The prediction markets platform is preparing to launch perpetual futures tied to cryptocurrency prices, beginning with Bitcoin and other major tokens. It will be Kalshi's first product beyond the event contracts that built its platform and its most consequential move to date.

"We're not coming to this market as an outsider. We've been building toward this for a long time — the licences, the infrastructure, the user base. Everything is in place," a person close to the Kalshi leadership team told Block News Network.

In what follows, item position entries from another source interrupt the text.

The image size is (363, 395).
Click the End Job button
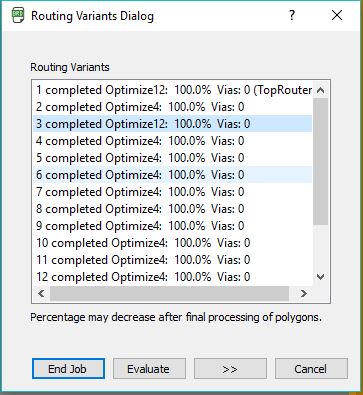coord(68,369)
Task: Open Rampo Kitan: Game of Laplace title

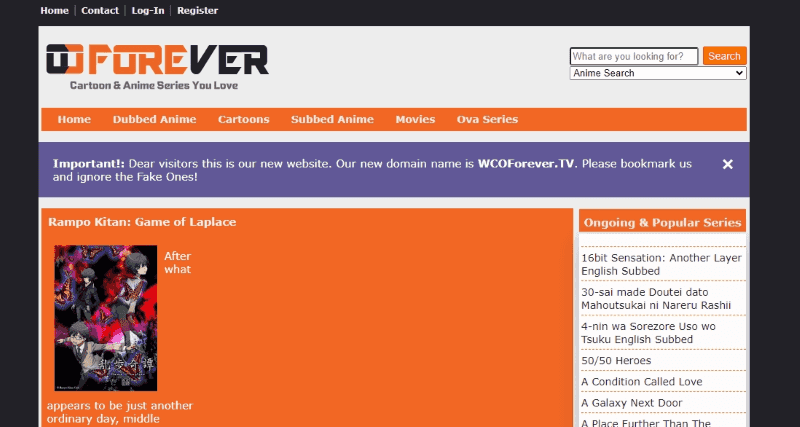Action: point(142,222)
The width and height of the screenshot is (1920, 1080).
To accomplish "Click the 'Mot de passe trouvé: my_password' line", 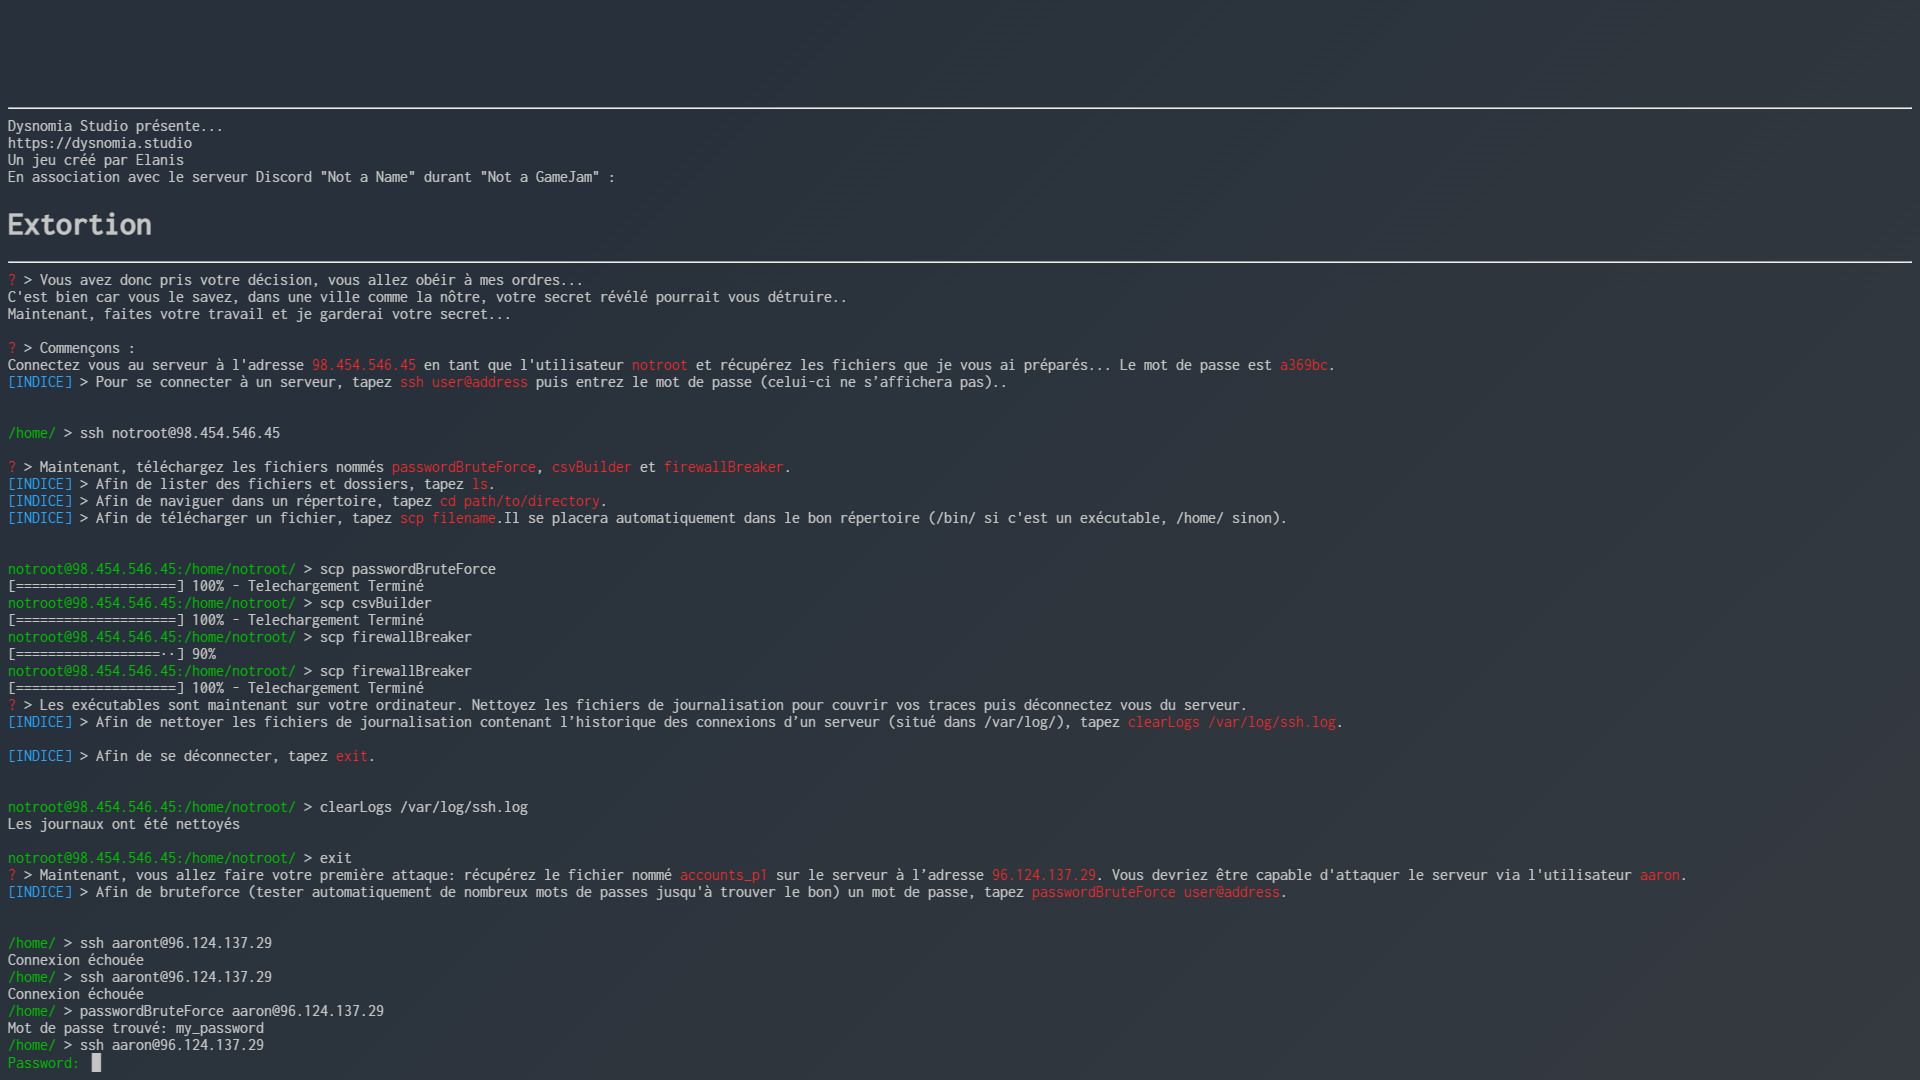I will click(136, 1028).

The timing is deliberate. The CFTC recently signalled it intends to bring perpetual futures under U.S. regulatory oversight  a market that has been almost entirely offshore until now. Kalshi already holds the necessary CFTC licences and recently secured additional approval for margin trading. Infrastructure its competitors have spent years and billions trying to replicate onshore, largely without success.

Coinbase, for all its resources, has been unable to offer true perpetuals to U.S. traders. Gemini, which has aggressively expanded its derivatives and institutional products, faces the same regulatory ceiling. Binance and Hyperliquid remain offshore, inaccessible to the millions of U.S. retail traders who want leveraged crypto exposure through a regulated platform.

That is precisely the gap Kalshi is stepping into  and it is a large one.

Crypto is already Kalshi's fastest-growing segment, crossing $1 billion in monthly volume in March, built entirely on event contracts with no leverage. Perpetual futures would expand that ceiling significantly, opening the platform to a class of trader it currently cannot serve. Backed by a reported $1 billion raise at a $22 billion valuation, Kalshi has both the regulatory standing and the capital to execute.

Polymarket dropped its own perps announcement the same day: "We price the future. Now you can lever it." This is no longer one company's moonshot. The entire prediction market industry is making its move on crypto exchanges  at once.

The launch is set for April 27. Kalshi has named it Timeless.